▶ **Consegna scritta 1**
Sostituisci "alluce" con "piede" e trascrivi il brano sull'incontro con Verdi, cominciando da "Si sentì il" e proseguendo fino a "riservata al Maestro.".
▶ **Consegna scritta 2**
Rispondi alle seguenti domande sul brano dell'incontro con Verdi.
(a) Di che colore erano i guanti indossati da Verdi?
(b) Quali cantanti si esibirono come soprani?
(c) Dove si trovava la pedana riservata al Maestro?
▶ **Consegna scritta 3**
Prosegui il racconto dell'incontro con Giuseppe Verdi dal punto in cui il brano si ferma.

▶ **Brano di testo**
----
Un incontro con Giuseppe Verdi

Tratto da: Lettres et souvenirs 1871-1874, Parigi, 1920, pp. 232-241

di Henri Maréchal (Trad. Marinette Pendola)

Si sentì il campanello d’inizio. Il tempo di calpestare qualche altro alluce e mi ritrovai seduto al mio posto.
La disposizione degli esecutori era quella adottata nella maggior parte dei teatri in cui si danno concerti. In un decoro da salone chiuso, l’orchestra era disposta ad anfiteatro; sui lati, i cori stavano seduti e, in primissimo piano, quattro poltrone attendevano i solisti. Una piccola pedana, infine, disposta davanti alla buca del suggeritore, era riservata al Maestro.
Apparve!
Simili al rombo di un tuono, gli applausi scrosciarono unanimi, febbrili, interminabili… Verdi, con un sorriso soddisfatto, salutava come un principe, un re, un uomo che da lungo tempo ha la piena consapevolezza del proprio genio.
Secondo l’uso dei direttori d’orchestra dell’antico Théâtre-Italien di Parigi, portava i guanti. Una sfumatura tuttavia – è il caso di dirlo – poiché i guanti bianchi tradizionali erano grigio perla!
L’esecuzione fu di un impareggiabile splendore vocale! I solisti erano quattro cantanti d’eccezione: Teresina Stolz e la Waldmann come soprani; in quanto agli uomini non saprei precisare altrettanto bene. Arthur Pougin, nel suo notevole Supplément à la biographie universelle des musiciens di Fétis, cita il tenore Capponi e il basso Maini. Mi sembra di aver invece ascoltato quel giorno Masini e Pandolfini; ma non potrei affermarlo.
----
▶ **Dati mostrati**
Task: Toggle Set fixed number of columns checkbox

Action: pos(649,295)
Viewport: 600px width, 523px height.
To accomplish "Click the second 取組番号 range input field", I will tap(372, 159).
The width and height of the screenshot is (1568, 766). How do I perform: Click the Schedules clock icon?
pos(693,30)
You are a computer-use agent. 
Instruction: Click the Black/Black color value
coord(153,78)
----
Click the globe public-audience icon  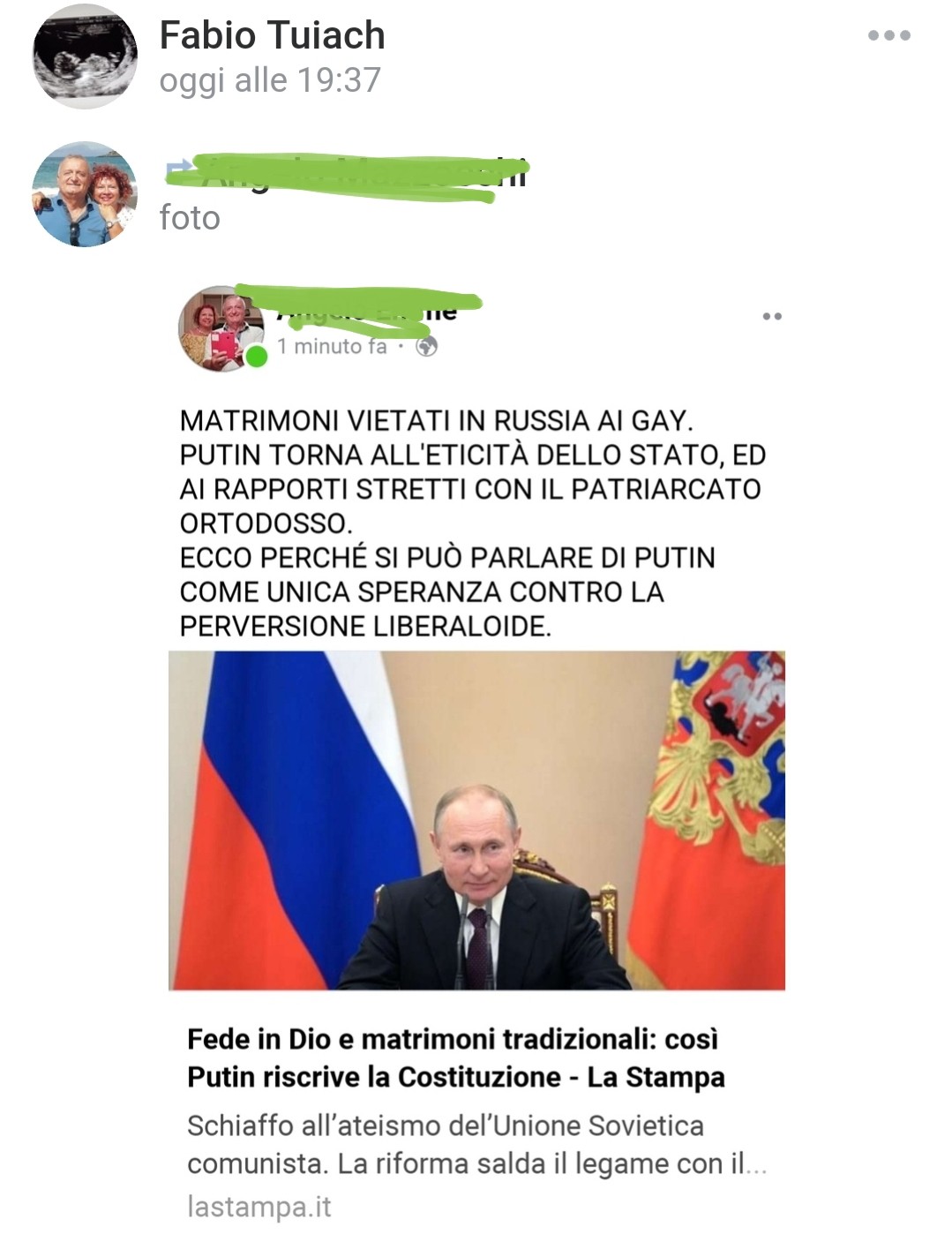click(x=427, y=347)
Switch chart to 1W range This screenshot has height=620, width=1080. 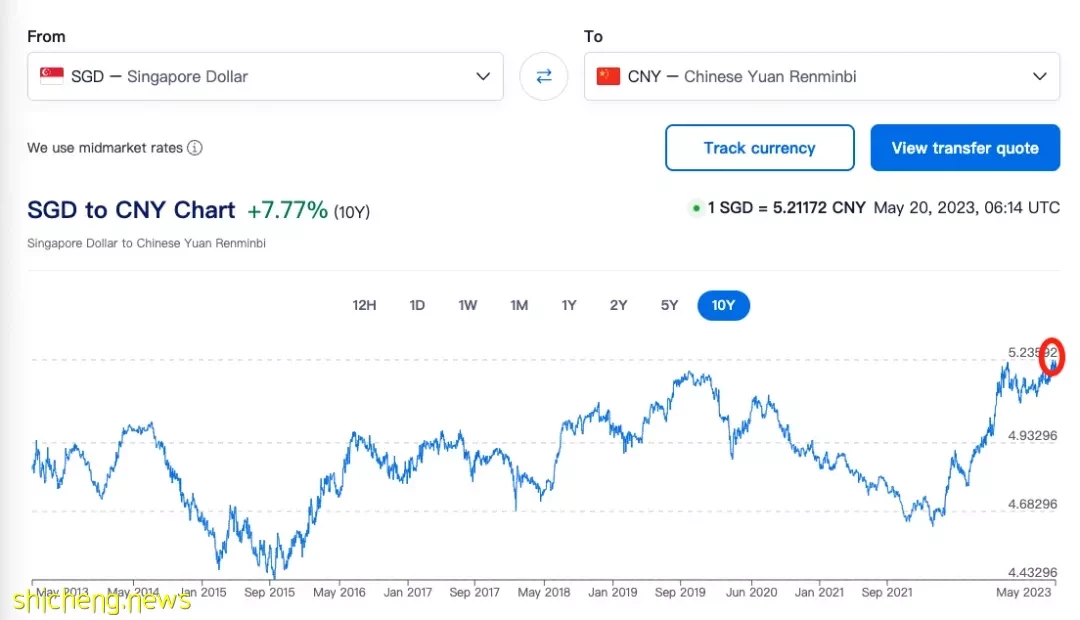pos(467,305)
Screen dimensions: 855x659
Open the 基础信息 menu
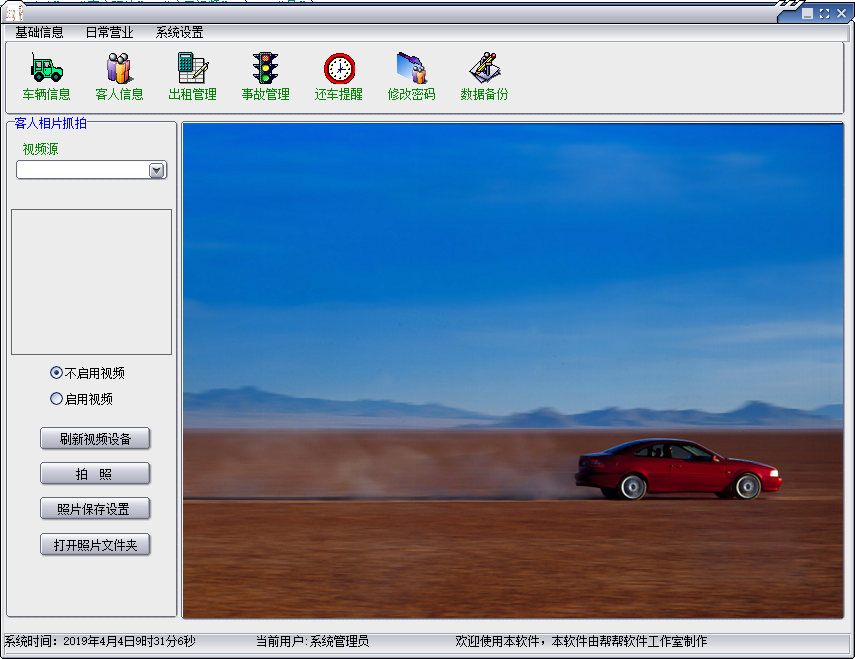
----
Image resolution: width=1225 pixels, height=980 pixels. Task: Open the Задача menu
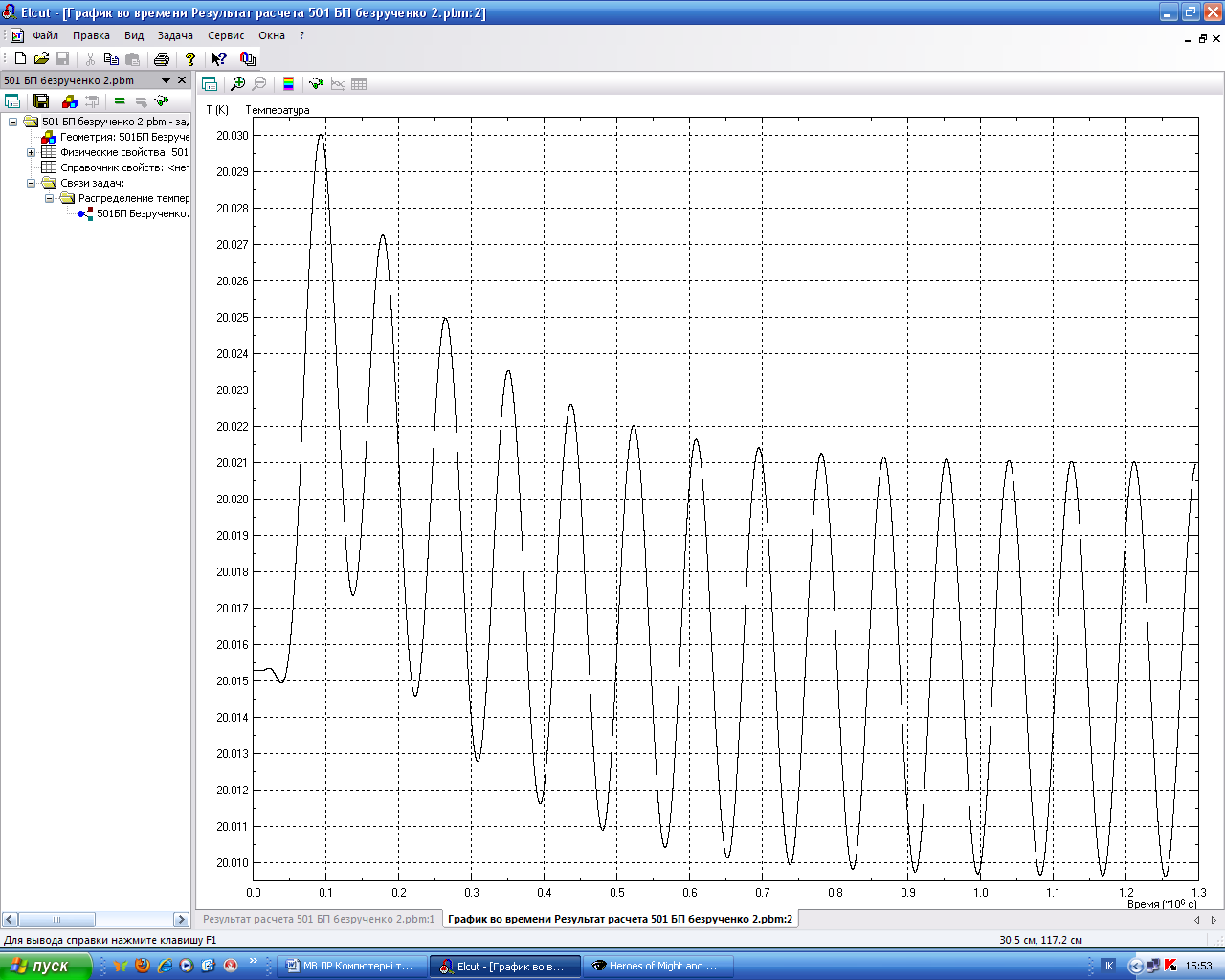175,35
----
▶ **Risultato atteso 1**
Si sentì il campanello d’inizio. Il tempo di calpestare qualche altro piede e mi ritrovai seduto al mio posto.
La disposizione degli esecutori era quella adottata nella maggior parte dei teatri in cui si danno concerti. In un decoro da salone chiuso, l’orchestra era disposta ad anfiteatro; sui lati, i cori stavano seduti e, in primissimo piano, quattro poltrone attendevano i solisti. Una piccola pedana, infine, disposta davanti alla buca del suggeritore, era riservata al Maestro.

▶ **Risultato atteso 2**
(a) Grigio perla.
(b) Teresina Stolz e la Waldmann.
(c) Davanti alla buca del suggeritore.

▶ **Risultato atteso 3**
Dopo tutto, un cambiamento di artisti imposto all’ultimo minuto, da qualche causa imprevista come succede spesso, può darmi ragione senza che Pougin, di solito documentato in modo così coscienzioso e sicuro, sia accusato di essere inesatto!
Comunque sia, i quattro artisti interpretarono la Messa da Requiem di Verdi all’Opéra-Comique, lo ripeto, in modo assolutamente straordinario. Il ricordo della loro voce e del loro talento ha lasciato in me un’impressione molto più viva dell’opera stessa.
Letteralmente ipnotizzato dalla vista dell’autore, in quel momento in lotta con correnti così opposte dell’arte italiana, ho ascoltato?…. Non saprei….. Verdi era lì, davanti a me, e la sua presenza come quella di un dio che paralizza qualsiasi volontà di ricerca o di analisi, mi lasciava appena la facoltà di subire l’influenza puramente fisica delle voci!
Un tale stato di fervore non potrebbe mantenersi nel tempo; e, pur avendo continuato ad attribuire al genio di Verdi la venerazione che merita, mi sento oggi più a mio agio nel rendergli un omaggio più ponderato, più equilibrato, senza che ciò attenui la rispettosa ammirazione che provo!
(…)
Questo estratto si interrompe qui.